Reality vs Models of Reality

I’m now a decade-and-a-half removed from my college years. American college was very different from my one year in a Singaporean university: I was unlimited in the classes I could take (barring costs), and I exercised that freedom, covering astronomy, art, art history, writing classes in both creative and journalistic stripes, and philosophy. The philosophy class that covered the history of philosophy was a journey of discovering that humankind actually knows very little for certain. (I write that with a grin.) After I graduated, the journey of questioning knowledge/reality continued as I became Buddhist and found myself reading texts about emptiness and dependent arising.
Here’s what we can know: All our human experience comes to us through our senses. Some Buddhist texts lead you through the implications of this: the miniscule but undeniable time delay between external phenomena and our reception of it into our awareness means we never perceive “reality”; we only perceive what our senses allow us to perceive, while our brain interprets. What most people think of as reality is merely shared perception as allowed by our normal human senses. Dependent arising is the Buddhist concept that highlights that our perception is not separate from the object of our perception. We are all made of the same dream and same illusion.
Many examples go like this: A table is a table because you perceive and label it as a table. It exists in your “reality” because you exist in the same one–a world in which both you and the table are physical and in which you believe you are a separate thing from the table.
This idea is profound and almost universally translatable into philosophical discussions, or quantum physics, or New Age explanation/channeled writing about different dimensional levels. Whether or not you are into those subjects, it also has practical application–that everything we think we know is up for question. To explain this further: It is imminently useful to question everything that holds us back from our full potential: programming and limiting beliefs from childhood/societal indoctrination (eg. “don’t go against the grain”), limits on human ability/science (“clairvoyance/action-at-distance/free energy doesn’t exist”), cynicism (“all people operate on selfishness”), and material reductionism (“anything that cannot be seen or measured by an instrument does not exist”). The last one is especially ridiculous considering science is continually advancing in what it can measure and understand; and obviously atoms and smaller particles have always existed even before the instruments capable of magnifying them were invented.

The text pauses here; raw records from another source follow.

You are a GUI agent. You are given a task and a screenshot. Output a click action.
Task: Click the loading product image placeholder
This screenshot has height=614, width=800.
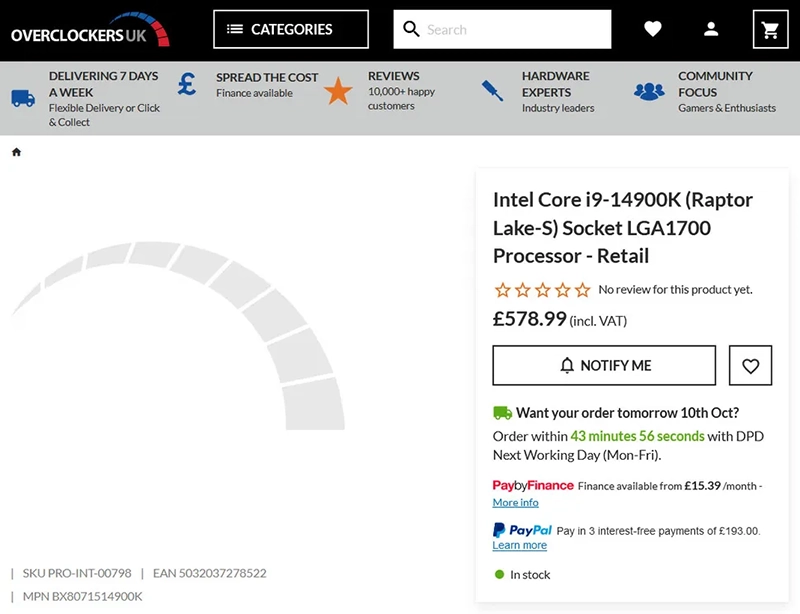tap(178, 336)
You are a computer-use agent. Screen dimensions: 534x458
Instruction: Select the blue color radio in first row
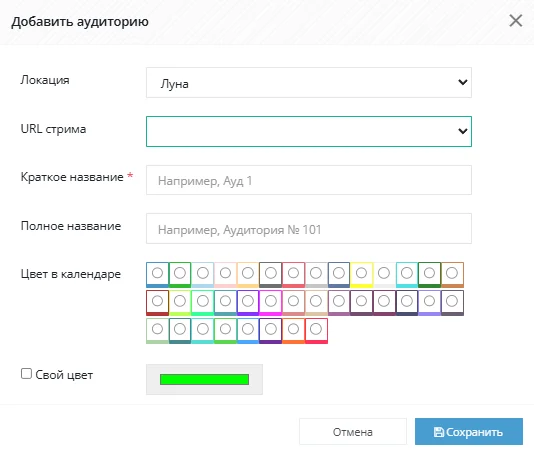pos(157,273)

Anything that anyone exerts as true in their experience is only true for them and in that instance of time. It is not reality. It is merely their experience of it.

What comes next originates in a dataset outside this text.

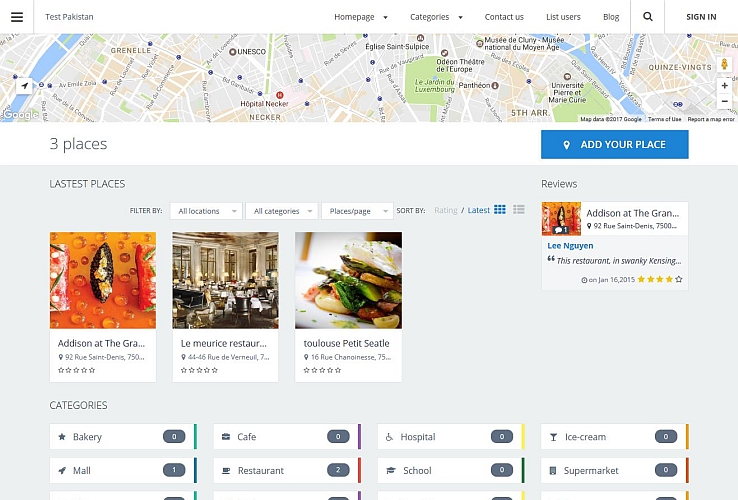Open the All locations filter dropdown
The height and width of the screenshot is (500, 738).
pos(206,211)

Know then, that everything that you think you know about how the world/reality works is ultimately in your head, based on your experience (and limited to what your senses let you experience) and/or what has been taught to you in school, or, if you’re the curious type, your research. Both first and second hand information is ultimately filtered sensory input, and processed by your brain according to how your brain has been programmed–it’s NOT reality.

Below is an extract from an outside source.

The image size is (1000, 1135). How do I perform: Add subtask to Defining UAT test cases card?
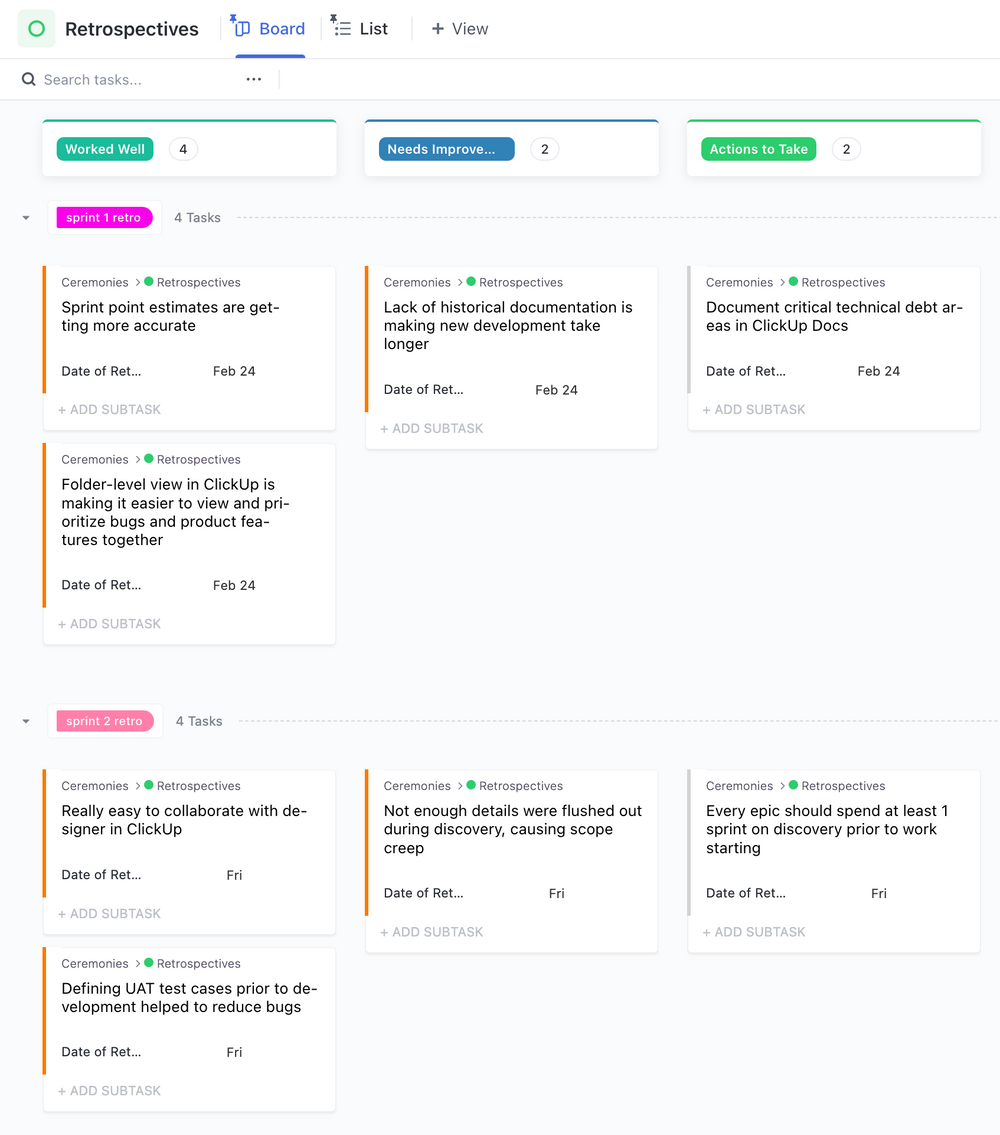(109, 1090)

But neither should it be nihilism–the point is not to deny anyone’s experiences or to treat everything as imagined–but it is to keep one’s mind open that there is more to reality than our personal experience of it, and what we experience and perceive is also much determined by what we expect to perceive. Sensitivity (to colours, taste, aesthetics, energy, whatever) can only be developed as much as we are inclined to, and if we’re not inclined, well, it’s not uncommon to run into the irate individual who thinks there’s no difference between cadmium yellow and lemon yellow. (In case there’s any doubt, they ARE different–to me, other artists, and paint and pigment manufacturers.)
Sensory Sensitivity
The fact that some people are colour blind, whether technically by birth, or chosen don’t-give-a-damnedness (like with different yellows) demonstrates that sensory sensitivity is a product of both nature and nurture. Anyone who works in the culinary arts, perfumery, visual arts, etc., knows this deeply; one’s performance in those fields depends very much on developing those senses and sensitivity, which in turn determine one’s quality of work. Extend this, if you will, to yogis, mystics, and advanced meditators who have trained their abilities to work with subtle energies and thoughts. It is the height of arrogance and egoccentricity to say that because one lacks equal sensitivity needed for certain abilities, all subtleties and differences that are picked up by others’ more developed senses do not exist.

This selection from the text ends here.